#### Cel ćwiczenia:
Przepisz tekst o szczycie klimatycznym w Kopenhadze od "Ale w Kopenhadze" do "Hannah, Helena Christensen.", zamieniając "duńskiej stolicy" na "Kopenhagi".

#### Wybrany fragment:
---*---

Ponad 1200 limuzyn i 140 prywatnych samolotów - takie luksusy udostępniono uczestnikom rozpoczętego szczytu klimatycznego ONZ w Kopenhadze. - Konferencja jest depozytariuszką nadziei dla ludzkości - tymi słowami do delegatów zwrócił się premier Danii Lars Lokke Rasmussen.
Konferencja rozpoczęła się z 40-minutowym opóźnieniem. Zanim do głosu doszli delegaci, odbył się pokaz filmu, który przedstawia konsekwencje ocieplenia klimatu.
Konferencja to nasza szansa. Jeśli ją stracimy, może minąć kilka lat, zanim otrzymamy następną, lepszą - jeśli kiedykolwiek ją otrzymamy Connie Hedgegaard
- Porozumienie jest w naszym zasięgu - mówił szef duńskiego rządu Lars Lokke Rasmussen. - Konferencja to nasza szansa. Jeśli ją stracimy, może minąć kilka lat, zanim otrzymamy następną, lepszą - jeśli kiedykolwiek ją otrzymamy - dodała ze swojej strony przewodnicząca spotkania Connie Hedegaard.
Z kolei szef ONZ-owskiego Międzyrządowego Panelu ds. Zmian Klimatycznych Rajendra Kumar Pachauri odniósł się do kwestii przechwyconych w Anglii przez hakerów maili, którą prasa nazwała "Climatgate". Jak ocenił, cała sprawa to próba zdyskredytowania naukowców.
Gwiazdy mile widziane
Szacuje się, że w szczycie weźmie udział 15 tys. delegatów, 5 tys. dziennikarzy i 98 przywódców z całego świata.
Ale w Kopenhadze pojawią się nie tylko ludzie związani z polityką. Jak pisze dziennik "Daily Telegraph" do duńskiej stolicy przyjadą prawdopodobnie Leonardo DiCaprio, Daryl Hannah, Helena Christensen.
Luksusy dla delegatów
Oprócz ciężkiej pracy, na delegatów czekają spore luksusy. Na przykład - limuzyny.
- Każdego normalnego dnia po ulicach duńskiej stolicy jeździ 12 limuzyn z mojej firmy. Teraz, podczas szczytu będzie ich 200 - mówi Majken Friss Jorgensen, który zarządza największą firma wynajmującą limuzyny w Kopenhadze. Ale to tylko jedna firma. Jak ocenił Jorgernsen, w sumie na ulice Kopenhagi może wyjechać nawet 1200 limuzyn.

---*---

#### Podane informacje:

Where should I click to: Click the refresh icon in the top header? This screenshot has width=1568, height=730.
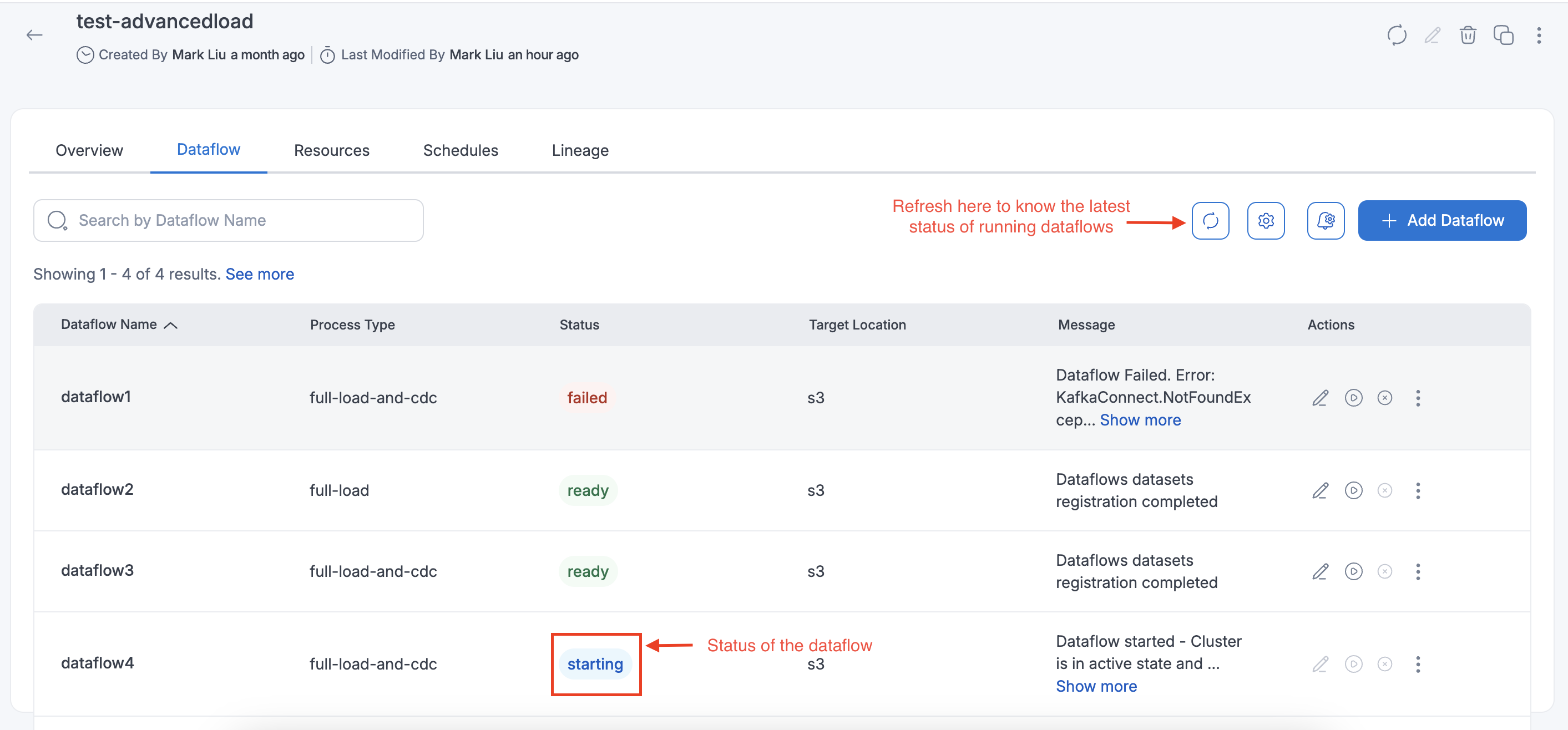[x=1397, y=36]

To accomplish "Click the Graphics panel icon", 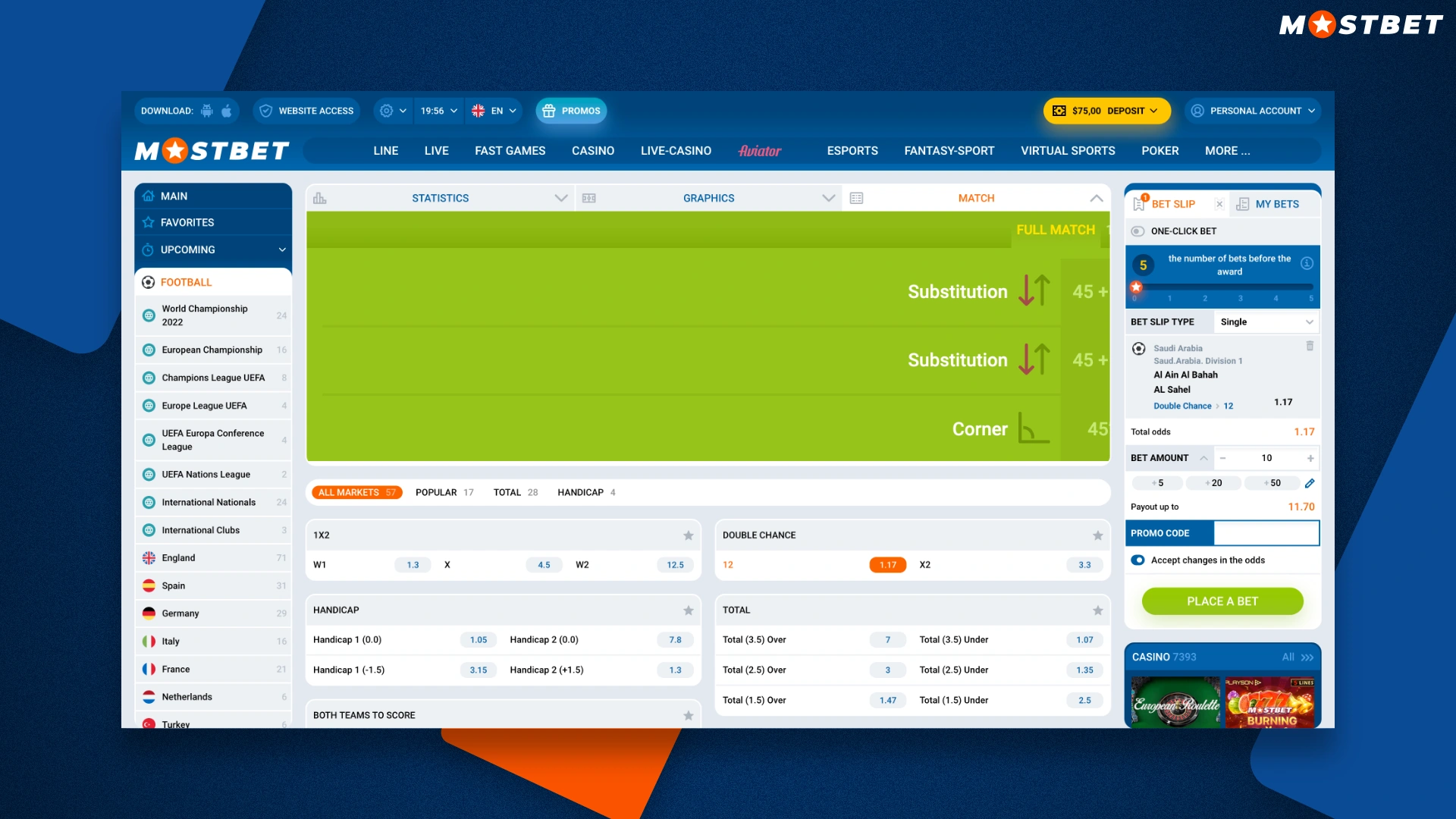I will point(589,197).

---*---

#### Odpowiedź do ćwiczenia:
Ale w Kopenhadze pojawią się nie tylko ludzie związani z polityką. Jak pisze dziennik "Daily Telegraph" do Kopenhagi przyjadą prawdopodobnie Leonardo DiCaprio, Daryl Hannah, Helena Christensen.